- Born: c. 1937 near Pipalyatjara, South Australia
- Died: 27 February 2017 (aged 79–80) Ernabella, South Australia, Australia
- Occupation: Painter
- Years active: 2003 – present
- Style: Western Desert art
- Awards: 2014 Red Ochre Award

= Hector Burton =

Australian Aboriginal artist

Hector Tjupuru Burton (1937 – 27 February 2017) was an Australian Aboriginal artist from Amaṯa, in north-western South Australia. His work has been shown in exhibitions since 2003, in several cities in Australia and other countries. His first solo exhibition was held in 2004 in Melbourne. Examples of his paintings are held in the National Gallery of Victoria, the Art Gallery of South Australia, the Art Gallery of New South Wales, and Flinders University.

==Early life==
Burton was born in 1937. He was born near what is now Pipalyatjara, in north-west South Australia. A member of the Pitjantjatjara people, his childhood was spent living a traditional lifestyle in the bush. When he was still a child, Burton and his parents came out of the desert and settled at Ernabella mission. As a young man, Burton worked as a ringer at the large cattle station called Curtin Springs. He later moved to Amaṯa where he worked building dams, fences and cattle yards outside the town. He also later worked on a building project in Ernabella.

Burton was a senior custodian of traditional Pitjantjatjara law (Tjukurpa or Dreaming). His father's Country, to the west of Irrunytju, is closely associated with the Anumara Tjukurpa (Caterpillar Dreaming) and the Malu Tjukurpa (Red Kangaroo Dreaming). His mother is from Lake Wilson, about 170 km South-west from Yulara. These legends are the subjects of many of his paintings.

==Painting==
Burton started painting in 2002. He painted for Tjala Arts, Amaṯa's community-based art company. When he started, the company was called Minymaku Arts. Painting among Pitjantjatjara was originally done by women only (minymaku means "women's"). Men did not join the women until several years later, because they were afraid of revealing too much spiritual knowledge (which in Western Desert cultures is meant to be kept secret). Burton was one of the first men at Amaṯa to begin painting; the company changed its name to Tjala Arts in 2004, after several other men joined him.

The art community at Amaṯa is still strongly conservative. Only the basics of traditional beliefs are described in their works. To keep the meanings of his paintings hidden, Burton uses dotting and other techniques to disguise sacred figures and ancient symbols. He is a strong supporter of maintaining strict forms of secrecy when it comes to art produced in his community. He is now a board member of Tjala Arts, and often coordinates projects and exhibitions with the other artists.

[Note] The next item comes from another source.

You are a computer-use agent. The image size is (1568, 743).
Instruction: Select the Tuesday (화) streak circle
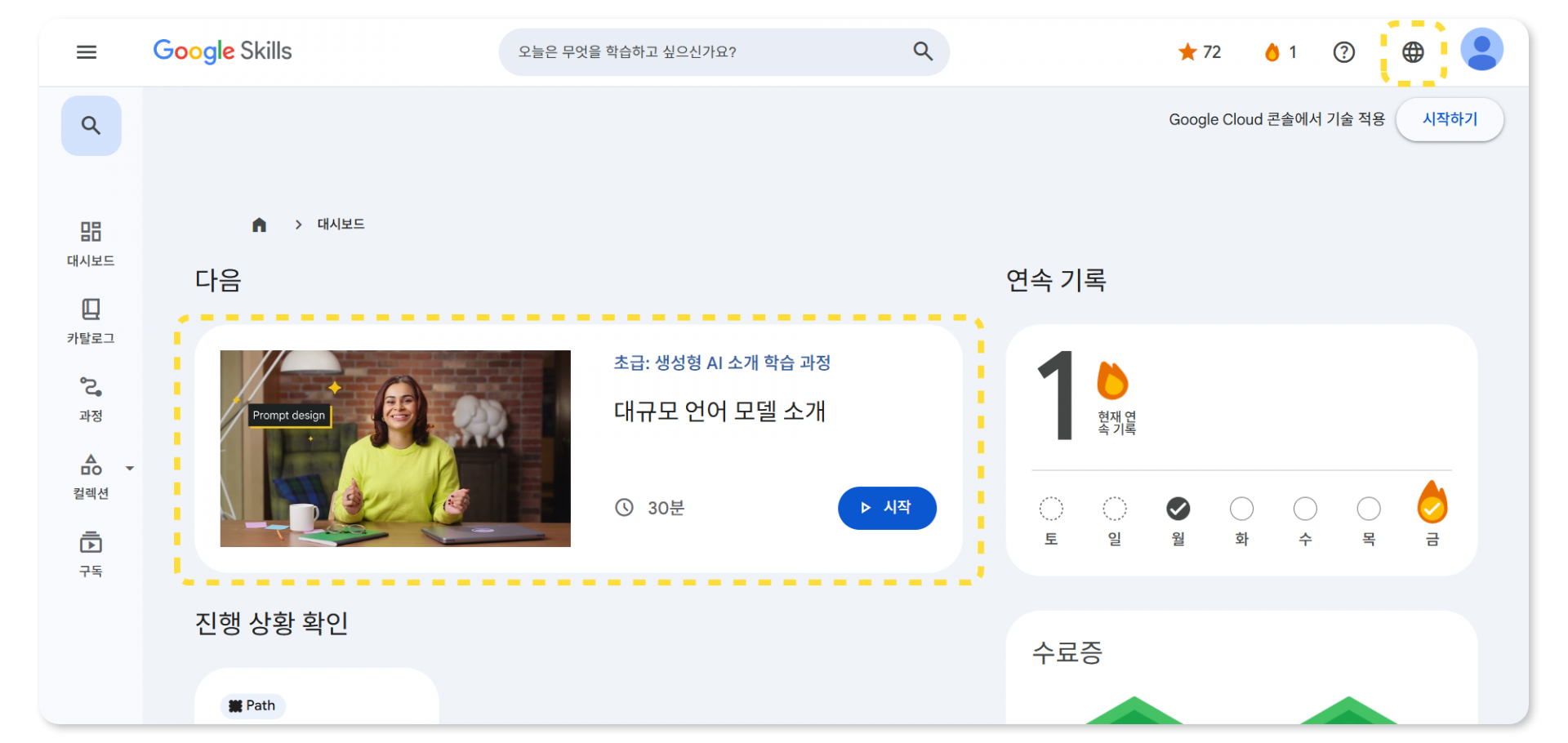[x=1241, y=509]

Burton's early paintings represent legends from his family's Dreaming. They also show strong Christian influences. Burton was taught by Presbyterian missionaries when he was growing up at Ernabella, and he mixed these beliefs with his family's Dreaming. When he was older, he was ordained as a minister, and is now a senior member of the Church on the Aṉangu Pitjantjatjara Yankunytjatjara Lands.

From the later part of 2011, Burton and several other men from Amaṯa led a project to change the subject of their artists' work. Instead of depicting sacred Dreaming knowledge, he and the other board members of Tjala Arts encouraged their artists to paint about other things (such as the landscape or wildlife). Burton and the other leaders decided that the popularity of Western Desert art had resulted in people asking too many questions about their traditional designs and too much secret knowledge being revealed. The centre's first exhibition under this project was held in March 2012, in Alice Springs. The exhibition was called Punu-Nguru (From the Trees) and its paintings depicted traditional designs of trees from the artists' home countries.

==Death==
Burton died on 27 February 2017 in Ernabella, aged 80.

==Awards==
Burton had paintings chosen as finalists for the National Aboriginal & Torres Strait Islander Art Awards in 2011 and 2012.

===Australia Council for the Arts===
The Australia Council for the Arts arts funding and advisory body for the Government of Australia. Since 1993, it has awarded a Red Ochre Award. It is presented to an outstanding Indigenous Australian (Aboriginal Australian or Torres Strait Islander) artist for lifetime achievement.